Долой движения на музыке, как у Далькроза, в унисон: в му­зыке триоли — в движениях триоли, в музыке фермата — в движе­нии фермата.

Надо начинать с большой линии сценического движения, на­мечать ее развитие, только потом, впоследствии, когда построен прочный фундамент, начинай украшать его.

Надо на сценическом движении вымерить музыкальную фор­му и наоборот.

Мысль актерского образа должна следовать мысли партитуры.

Финальная сцена. Герман ставит такие большие суммы, что их нельзя вынуть из кармана, только мелом на столе он указывает цифру, которую ставит. С ним боятся играть, многие отстают, и он почти остается одиноким. Он вызывает: кто будет с ним иг­рать?

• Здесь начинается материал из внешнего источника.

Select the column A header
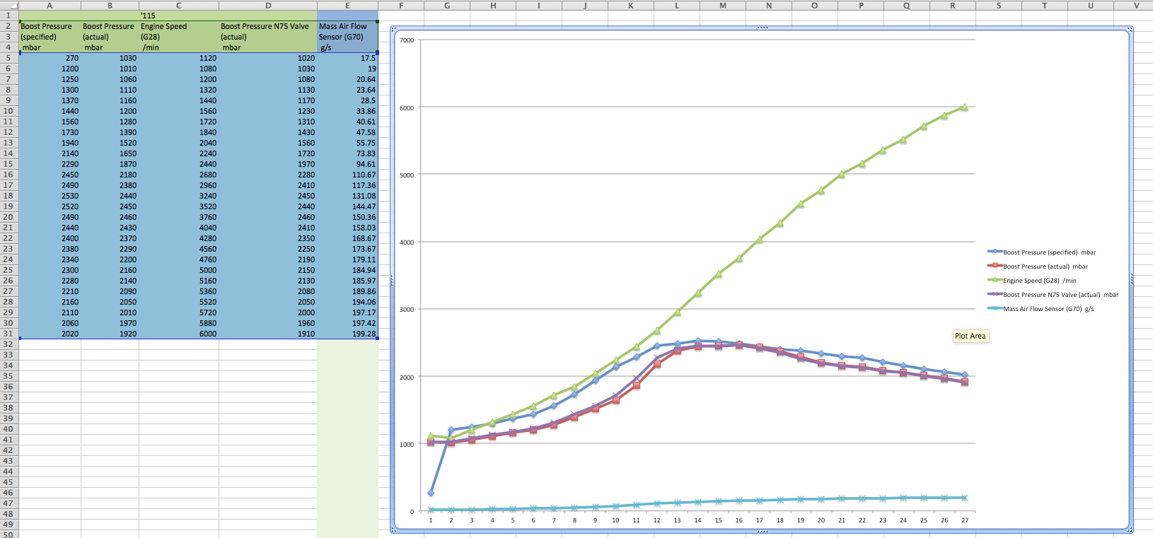The width and height of the screenshot is (1153, 538). [50, 5]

Возникает действующее лицо, которого в пьесе до сих пор не было. Я его называю «Неизвестным». Он выходит и говорит: «Я буду играть...» Подходит к столу, начинает играть. А в это время, когда он шел к карточному столу и все внимание было обращено на встречу Неизвестного с Германом, незаметно возни­кает у стола графиня в желтом платье; она сидит спиной к публи­ке и следит за игрой Германа и Неизвестного.

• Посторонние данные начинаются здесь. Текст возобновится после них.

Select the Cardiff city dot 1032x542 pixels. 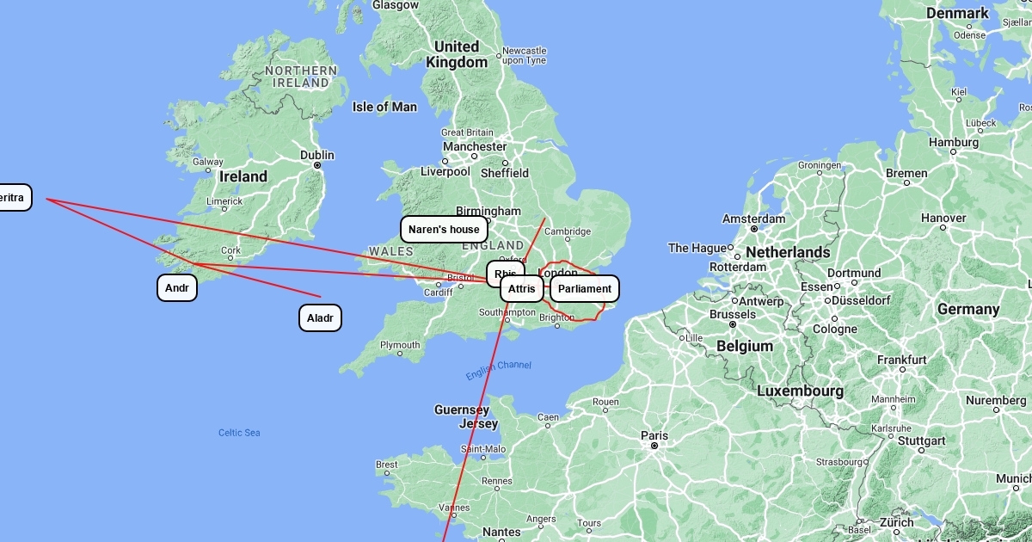pyautogui.click(x=438, y=284)
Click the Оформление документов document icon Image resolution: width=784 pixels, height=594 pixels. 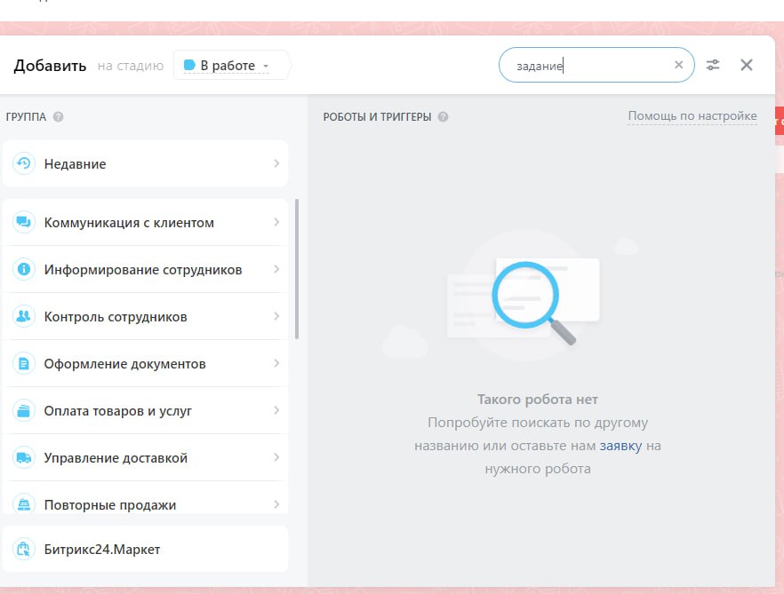point(23,363)
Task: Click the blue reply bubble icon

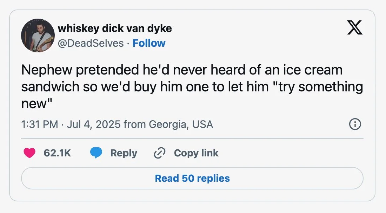Action: [96, 153]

Герман произносит: «Мой туз!»... Большая пауза. И уже в ос­вобожденном от музыки сухом воздухе вместо Неизвестного слова «Ваша дама бита» произносит старуха.

Герман вскрикивает: «Какая дама?»

Опять пауза. Старуха продолжает:

«Та, что у вас в руках: дама пик».

Указав на карту, графиня-призрак слегка запрокидывается назад, как будто собирается упасть. Герман видит графиню в том же платье, в каком он видел ее в спальне, и падающей так, как она падала в спальне, после того как он направил на нее писто­лет.

Свет гаснет. Сразу новая обстановка: палата в Обуховской больнице, кровать врезается в рампу. Герман сидит в халате[391].

Возникает та самая музыка, которую мы слышали в казарме перед появлением призрака графини.

Герман произносит то, что произносил там призрак графини, как бы от ее лица.

Так кончается «Пиковая дама» П. И. Чайковского. Так кон­чается «Пиковая дама» А. С. Пушкина.


«33 ОБМОРОКА»

I. <O СПЕКТАКЛЕ «33 ОБМОРОКА»> (1935 г.)

Не случайно выбрали мы для спектакля памяти А. П. Чехо­ва (1860 — 1935) три одноактные «шутки»: «Юбилей», «Медведь» и «Предложение».

Чехов «Вишневого сада», «Трех сестер» совсем не близок нам сегодня. Другой Чехов — неподражаемый портретист ничтожных людишек, отобразитель крохотных страстишек их, житейских ме­лочей и обывательщины — крепкий соратник наш в борьбе с пе­режитками омерзительного бытового мещанства во всем его мно­гообразии.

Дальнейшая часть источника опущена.